Yes. But you don't need to worry about them. All that matters is the sensor diagonal (16.1 mm in your case), because the lens projects a cone of light that lands on your sensor as an image circle. As long as the sensor diagonal fits within the lens's image circle, you're set.

In your case, it's very close. A 1" sensor is considered to have a 16.0 mm diagonal. So a lens that is intended for use with a 1" sensor would project that size of image circle, at a minimum. It probably projects just a little larger, to minimize the sharp vignetting at the corners of a standard 1" sensor.

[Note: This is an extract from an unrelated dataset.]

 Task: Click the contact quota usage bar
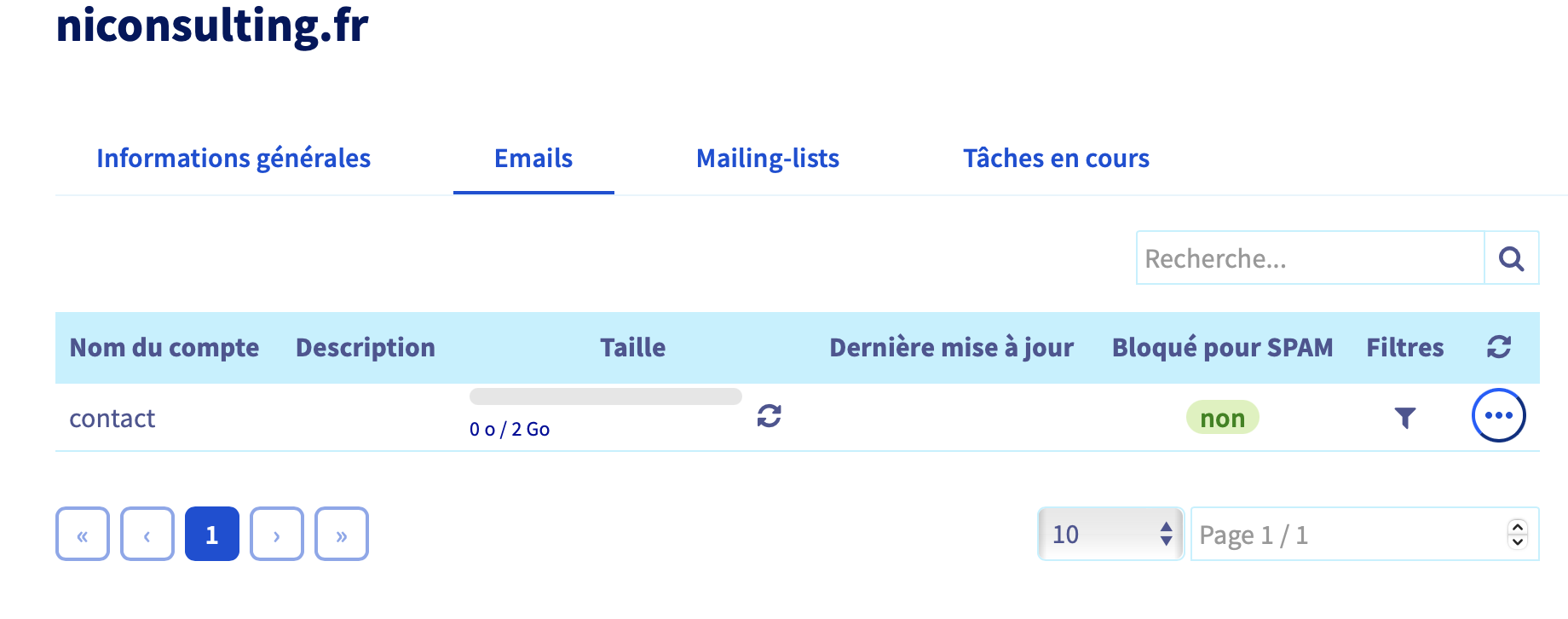pos(605,396)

  1. Did I buy the wrong lens then for my IMX267LQR sensor?

Personally, I don't think the extra 0.1 mm your sensor extends will be a problem. However, if you went with Navitar's 1.1" format 8mm lens, it states it projects an image circle of "⌀17.6", meaning the circle's diameter (⌀) is 17.6 mm. That would certainly cover your sensor, while also slightly reducing corner vignetting.

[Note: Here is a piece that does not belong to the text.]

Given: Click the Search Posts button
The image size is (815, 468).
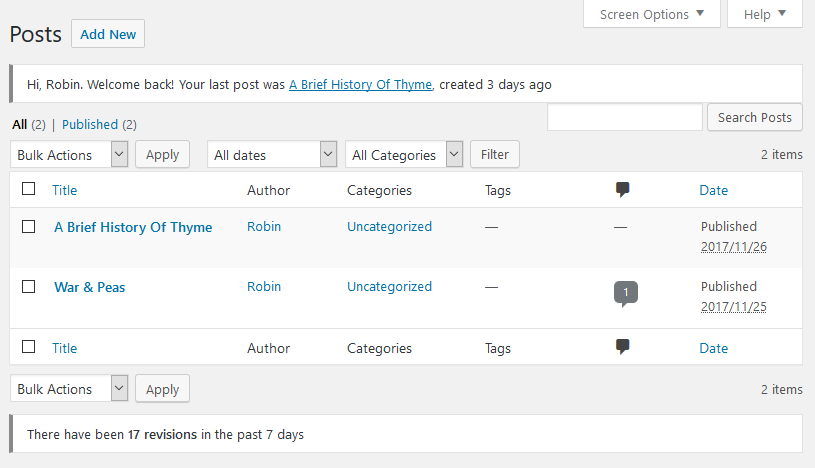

  1. If I do get a larger lens, would it have any negative impact on my image quality?

The 1.1" format lens states a resolution of 160 lp/mm (center) / 100 lp/mm (corner), whereas the 1" format lens states a resolution of 120 lp/mm / 80 lp/mm (center / corner, respectively). That means the 1.1" lens is a higher-resolving lens than the 1" format lens.

Generally speaking, there is no problem putting a smaller sensor behind a lens designed for a larger one. That is exactly what the whole "crop factor" discussion is about in the DSLR and mirrorless world. Lenses designed for so-called "full frame" (43.3 mm film/sensor diagonal) are mounted all the time on "crop" bodies with sensors that are 1.5–1.6 times smaller than the full frame sensor. Those crop bodies are just looking at a smaller portion of the image circle projected by the lens.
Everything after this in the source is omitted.